We're now talking at work about the number of positions that Governor Douglas announced would be eliminated and what impact it will have on us. I probably shouldn't say anything specific about this, but it doesn't take much specificity to say that the elimination of such a large number of positions, especially after more than a decade where every single year involved "tightening belts" and "doing more with less" and "temporary austerity" already, is going to have a worryingly big impact.
This is distressing to those of us in IT for a lot of reasons: IT is supposed to be the holy grail that saves us with automation and "working smarter" but IT itself keeps getting cut so we get just as bogged down as everyone.
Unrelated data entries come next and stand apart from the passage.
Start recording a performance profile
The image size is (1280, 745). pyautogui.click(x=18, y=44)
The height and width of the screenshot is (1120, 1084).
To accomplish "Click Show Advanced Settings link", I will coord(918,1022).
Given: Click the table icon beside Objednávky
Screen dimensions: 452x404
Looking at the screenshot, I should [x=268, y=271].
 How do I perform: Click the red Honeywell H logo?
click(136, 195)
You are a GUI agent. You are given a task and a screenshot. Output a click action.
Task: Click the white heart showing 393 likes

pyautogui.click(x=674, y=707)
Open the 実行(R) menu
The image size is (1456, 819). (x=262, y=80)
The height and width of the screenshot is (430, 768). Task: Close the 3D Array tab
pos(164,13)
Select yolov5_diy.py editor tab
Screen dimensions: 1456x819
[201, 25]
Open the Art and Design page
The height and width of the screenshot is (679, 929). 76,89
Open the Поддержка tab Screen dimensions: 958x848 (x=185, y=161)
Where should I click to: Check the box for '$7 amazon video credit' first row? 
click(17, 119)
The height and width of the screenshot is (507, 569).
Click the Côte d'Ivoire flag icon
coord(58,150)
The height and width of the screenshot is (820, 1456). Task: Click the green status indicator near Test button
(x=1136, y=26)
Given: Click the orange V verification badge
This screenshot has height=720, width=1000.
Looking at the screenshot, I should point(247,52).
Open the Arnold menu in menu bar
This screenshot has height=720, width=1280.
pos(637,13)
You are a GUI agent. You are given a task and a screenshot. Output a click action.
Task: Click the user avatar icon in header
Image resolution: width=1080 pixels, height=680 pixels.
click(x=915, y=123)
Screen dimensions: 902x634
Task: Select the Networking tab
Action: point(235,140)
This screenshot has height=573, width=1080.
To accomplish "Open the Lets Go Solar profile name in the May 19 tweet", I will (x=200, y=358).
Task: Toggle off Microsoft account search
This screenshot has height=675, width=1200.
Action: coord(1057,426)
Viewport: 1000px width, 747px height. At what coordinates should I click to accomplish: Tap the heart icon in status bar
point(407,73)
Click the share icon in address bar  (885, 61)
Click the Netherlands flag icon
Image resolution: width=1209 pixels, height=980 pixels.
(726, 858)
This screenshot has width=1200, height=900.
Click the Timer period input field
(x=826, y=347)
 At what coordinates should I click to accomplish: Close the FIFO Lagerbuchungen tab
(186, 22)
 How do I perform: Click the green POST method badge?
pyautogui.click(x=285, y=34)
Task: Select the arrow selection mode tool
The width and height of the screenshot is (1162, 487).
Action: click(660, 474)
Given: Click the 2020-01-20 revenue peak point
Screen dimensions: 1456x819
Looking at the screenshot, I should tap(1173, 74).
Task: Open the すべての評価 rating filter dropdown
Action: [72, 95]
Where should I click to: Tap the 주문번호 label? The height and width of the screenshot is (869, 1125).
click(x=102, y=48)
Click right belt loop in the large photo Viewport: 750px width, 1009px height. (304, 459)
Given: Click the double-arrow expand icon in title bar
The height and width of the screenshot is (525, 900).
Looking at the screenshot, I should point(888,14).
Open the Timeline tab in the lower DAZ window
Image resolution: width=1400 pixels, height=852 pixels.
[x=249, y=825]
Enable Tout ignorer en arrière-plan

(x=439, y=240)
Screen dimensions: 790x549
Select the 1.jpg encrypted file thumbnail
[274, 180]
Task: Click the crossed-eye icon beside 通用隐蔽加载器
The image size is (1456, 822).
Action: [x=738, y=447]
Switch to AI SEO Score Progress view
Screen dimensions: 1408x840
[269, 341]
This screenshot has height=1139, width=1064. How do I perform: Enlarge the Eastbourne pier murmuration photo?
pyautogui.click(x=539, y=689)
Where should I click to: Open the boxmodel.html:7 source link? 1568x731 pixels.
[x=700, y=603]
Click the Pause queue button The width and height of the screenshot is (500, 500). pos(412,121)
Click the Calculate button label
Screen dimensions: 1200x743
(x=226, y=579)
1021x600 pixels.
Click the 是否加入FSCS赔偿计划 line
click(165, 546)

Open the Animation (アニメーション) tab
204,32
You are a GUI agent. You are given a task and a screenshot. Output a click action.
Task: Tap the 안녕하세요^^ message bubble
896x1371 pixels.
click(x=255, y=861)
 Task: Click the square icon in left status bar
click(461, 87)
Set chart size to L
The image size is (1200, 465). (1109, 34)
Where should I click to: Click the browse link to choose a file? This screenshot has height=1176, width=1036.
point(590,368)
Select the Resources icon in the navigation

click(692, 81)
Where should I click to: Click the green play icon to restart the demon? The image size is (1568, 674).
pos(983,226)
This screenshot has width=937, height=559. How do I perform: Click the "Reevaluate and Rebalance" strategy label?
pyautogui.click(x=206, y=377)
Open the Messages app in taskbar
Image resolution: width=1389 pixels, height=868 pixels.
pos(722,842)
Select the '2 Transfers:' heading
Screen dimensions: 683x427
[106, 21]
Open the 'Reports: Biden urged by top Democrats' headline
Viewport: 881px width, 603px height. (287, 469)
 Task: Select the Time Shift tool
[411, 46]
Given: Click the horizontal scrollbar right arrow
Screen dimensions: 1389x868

We not only have to do more with less the same way everyone else does, we're also expected to help everyone else with their struggles to do more with less, so the impact on us can be geometrically magnified.
Every year when harsh fiscal realities made us have to choose cuts, I've always done my best to be a "team player" and avoid being too territorial, to try to volunteer my section's share of the cuts. This was probably a bad idea. If I had it to do again I would have fought just as irrationally and uncooperatively for funding for my projects as everyone else did for theirs, because those projects would have, if they hadn't been cut and delayed for year after year, made it possible for us to better weather the current shortfalls. Instead, we're in mid-stream in a strategic vision now with every expectation the next steps will be postponed indefinitely, leaving us in a bad situation that doesn't help the rest of the department nearly enough. I genuinely believed my projects were important for the department's priorities; I should have been more aggressive in pursuing that belief.
At times like this, it's important to keep in mind how much worse it could be, and is for other people and in other states, and count one's blessings, whether achieved through happenstance or hard work.